Die Presse am Sonntag

Ein Leben in Splittern

- SOM

Das Debüt von Jessica Andrews kreist um eine Familie zwischen Irland und England und die Frage, woraus die eigene Zukunft gemacht ist.

Lucy zieht nach dem Abschluss ihres Studiums in London in ein irisches Städtchen. In Donegal bezieht sie das Haus ihres verstorben­en Großvaters, in dem sie ihre Kindheitss­ommer verbracht hat. Endlich Zeit, um zur Ruhe zu kommen und ihre Mitte zu finden. Aber ist das hier, wo Lucy ihrer Vergangenh­eit immer wieder begegnet, überhaupt möglich?

Jessica Andrews’ in kurzen Kapiteln angelegter Roman wandert zwischen dem Einst und Jetzt, zwischen frühen Erinnerung­en, Alltagserl­ebnissen (Schule, Uni) und abstrakten Überlegung­en über Kreativitä­t, Denkräume, soziale Zugehörigk­eit. „Und jetzt bin ich hier“scheint zu sagen, dass eine Person immer aus vielen Positionen besteht.

Thematisch im Mittelpunk­t der Schilderun­gen steht die Beziehung Lucys zu ihrer Mutter, einer lebenslust­igen, aber auch unsteten Frau. Schwierig ist die Trennung vom alkoholkra­nken Vater, schwierig sind die Partner, die kommen und gehen.

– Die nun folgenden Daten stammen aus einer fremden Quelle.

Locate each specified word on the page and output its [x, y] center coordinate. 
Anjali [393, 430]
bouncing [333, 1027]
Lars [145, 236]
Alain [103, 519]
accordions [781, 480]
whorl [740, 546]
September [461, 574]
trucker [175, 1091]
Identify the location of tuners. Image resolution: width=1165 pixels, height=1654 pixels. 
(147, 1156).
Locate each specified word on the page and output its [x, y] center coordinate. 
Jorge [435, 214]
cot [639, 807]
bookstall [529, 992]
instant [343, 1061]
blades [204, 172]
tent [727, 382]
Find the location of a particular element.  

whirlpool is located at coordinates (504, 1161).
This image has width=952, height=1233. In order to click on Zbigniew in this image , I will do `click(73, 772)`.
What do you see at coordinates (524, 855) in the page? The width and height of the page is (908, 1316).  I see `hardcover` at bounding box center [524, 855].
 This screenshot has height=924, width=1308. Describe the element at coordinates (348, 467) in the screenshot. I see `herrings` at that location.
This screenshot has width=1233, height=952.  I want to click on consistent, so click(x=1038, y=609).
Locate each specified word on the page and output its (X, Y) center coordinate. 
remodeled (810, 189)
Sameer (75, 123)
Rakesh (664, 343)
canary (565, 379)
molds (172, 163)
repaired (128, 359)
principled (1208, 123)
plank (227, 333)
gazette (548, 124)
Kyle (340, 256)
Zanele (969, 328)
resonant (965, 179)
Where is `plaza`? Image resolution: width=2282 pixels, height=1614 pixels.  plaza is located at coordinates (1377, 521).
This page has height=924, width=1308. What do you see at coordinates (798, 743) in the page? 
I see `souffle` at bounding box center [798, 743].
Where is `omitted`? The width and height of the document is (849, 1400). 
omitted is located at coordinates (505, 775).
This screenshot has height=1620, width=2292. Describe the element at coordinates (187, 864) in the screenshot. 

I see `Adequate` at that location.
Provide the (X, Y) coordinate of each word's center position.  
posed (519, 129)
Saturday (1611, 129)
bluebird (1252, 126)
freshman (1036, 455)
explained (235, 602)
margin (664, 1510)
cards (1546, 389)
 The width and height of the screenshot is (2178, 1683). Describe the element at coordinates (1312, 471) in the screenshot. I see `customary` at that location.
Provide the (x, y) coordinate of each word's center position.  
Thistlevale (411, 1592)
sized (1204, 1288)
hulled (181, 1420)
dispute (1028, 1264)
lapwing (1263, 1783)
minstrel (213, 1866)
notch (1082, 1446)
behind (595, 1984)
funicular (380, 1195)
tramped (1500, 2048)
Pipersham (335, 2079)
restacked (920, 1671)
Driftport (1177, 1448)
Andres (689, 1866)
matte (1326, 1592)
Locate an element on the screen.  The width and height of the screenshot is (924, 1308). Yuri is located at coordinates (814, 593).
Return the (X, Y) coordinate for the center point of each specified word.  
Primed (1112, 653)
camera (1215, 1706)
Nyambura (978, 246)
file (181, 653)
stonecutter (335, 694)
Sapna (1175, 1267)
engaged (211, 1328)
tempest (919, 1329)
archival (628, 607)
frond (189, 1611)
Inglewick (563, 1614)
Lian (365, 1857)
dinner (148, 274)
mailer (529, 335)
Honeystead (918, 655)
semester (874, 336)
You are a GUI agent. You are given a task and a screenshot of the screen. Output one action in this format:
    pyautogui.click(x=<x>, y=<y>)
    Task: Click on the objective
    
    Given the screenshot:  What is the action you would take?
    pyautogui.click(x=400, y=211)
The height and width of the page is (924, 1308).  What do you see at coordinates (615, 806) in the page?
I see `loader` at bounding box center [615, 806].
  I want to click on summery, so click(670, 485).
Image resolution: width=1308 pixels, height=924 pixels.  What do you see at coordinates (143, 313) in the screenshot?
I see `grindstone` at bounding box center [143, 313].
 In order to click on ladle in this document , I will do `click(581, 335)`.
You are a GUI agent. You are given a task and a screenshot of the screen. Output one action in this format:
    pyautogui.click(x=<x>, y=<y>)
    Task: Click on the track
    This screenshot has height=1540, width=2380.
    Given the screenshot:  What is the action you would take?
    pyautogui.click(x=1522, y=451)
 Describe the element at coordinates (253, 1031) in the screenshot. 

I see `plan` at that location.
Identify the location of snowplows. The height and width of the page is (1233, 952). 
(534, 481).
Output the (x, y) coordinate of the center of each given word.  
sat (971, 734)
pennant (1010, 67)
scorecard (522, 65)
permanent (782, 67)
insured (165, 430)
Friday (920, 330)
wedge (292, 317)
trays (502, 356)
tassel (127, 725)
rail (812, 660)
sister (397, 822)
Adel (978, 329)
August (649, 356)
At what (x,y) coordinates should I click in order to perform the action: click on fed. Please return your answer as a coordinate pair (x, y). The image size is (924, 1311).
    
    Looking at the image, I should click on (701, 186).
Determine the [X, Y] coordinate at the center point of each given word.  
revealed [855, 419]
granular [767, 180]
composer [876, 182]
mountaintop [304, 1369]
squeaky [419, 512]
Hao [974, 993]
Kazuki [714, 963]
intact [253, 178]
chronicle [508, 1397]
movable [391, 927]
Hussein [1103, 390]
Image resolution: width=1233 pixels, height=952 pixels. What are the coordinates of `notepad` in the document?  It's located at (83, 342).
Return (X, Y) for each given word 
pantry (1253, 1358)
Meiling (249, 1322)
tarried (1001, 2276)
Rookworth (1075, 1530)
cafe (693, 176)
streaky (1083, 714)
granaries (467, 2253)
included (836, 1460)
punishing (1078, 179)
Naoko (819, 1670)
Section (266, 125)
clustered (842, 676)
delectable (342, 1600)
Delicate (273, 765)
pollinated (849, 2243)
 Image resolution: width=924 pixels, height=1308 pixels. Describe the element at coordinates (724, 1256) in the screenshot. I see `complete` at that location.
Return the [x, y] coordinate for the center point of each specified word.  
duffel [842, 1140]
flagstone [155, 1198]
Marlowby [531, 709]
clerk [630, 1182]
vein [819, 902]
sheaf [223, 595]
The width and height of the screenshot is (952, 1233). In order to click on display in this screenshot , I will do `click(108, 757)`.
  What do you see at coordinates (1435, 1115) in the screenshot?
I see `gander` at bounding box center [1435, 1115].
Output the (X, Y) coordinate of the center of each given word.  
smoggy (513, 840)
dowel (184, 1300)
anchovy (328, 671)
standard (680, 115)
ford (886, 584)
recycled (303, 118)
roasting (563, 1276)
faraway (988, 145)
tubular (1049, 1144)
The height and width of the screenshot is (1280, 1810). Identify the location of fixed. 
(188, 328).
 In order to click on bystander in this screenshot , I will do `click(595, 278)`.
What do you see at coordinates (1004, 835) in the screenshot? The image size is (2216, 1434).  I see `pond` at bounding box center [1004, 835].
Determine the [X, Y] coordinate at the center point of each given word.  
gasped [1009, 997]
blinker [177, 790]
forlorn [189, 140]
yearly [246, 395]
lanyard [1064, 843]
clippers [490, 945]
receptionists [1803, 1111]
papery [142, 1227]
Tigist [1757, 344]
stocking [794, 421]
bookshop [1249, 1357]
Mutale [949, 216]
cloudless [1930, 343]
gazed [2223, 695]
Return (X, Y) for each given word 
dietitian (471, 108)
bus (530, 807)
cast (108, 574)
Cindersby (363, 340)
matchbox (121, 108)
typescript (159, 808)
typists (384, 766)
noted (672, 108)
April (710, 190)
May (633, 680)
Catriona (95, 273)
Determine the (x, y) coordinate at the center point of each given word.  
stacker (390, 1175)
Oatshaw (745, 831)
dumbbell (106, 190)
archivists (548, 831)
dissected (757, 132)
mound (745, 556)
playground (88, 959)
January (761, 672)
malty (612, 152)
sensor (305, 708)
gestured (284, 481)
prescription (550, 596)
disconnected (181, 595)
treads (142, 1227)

In Irland beginnt Lucy eine Affäre mit einem örtlichen Bewohner, dem „Mann“: „Wir können nur an diesem Ort, in dieser ganz spezifisch­en Zeit zusammen sein. Wir sind wie Gezeitentü­mpel, die nachmittag­s friedlich daliegen. Wir wissen, dass die Flut uns wieder hinaus aufs Meer holen wird, aber momentan sind wir hier, mit den Garnelen und Seeanemone­n.“Eine unmögliche Liebe also, die sehr wohl möglich ist. Andrews’ Buch ist in Teilen stimmungsv­oll, bleibt aber irgendwie disparat.

Jessica Andrews: „Und jetzt bin ich hier“, übersetzt von Anke Burger, Verlag Hoffmann und Campe, 336 Seiten, 23,70 Euro.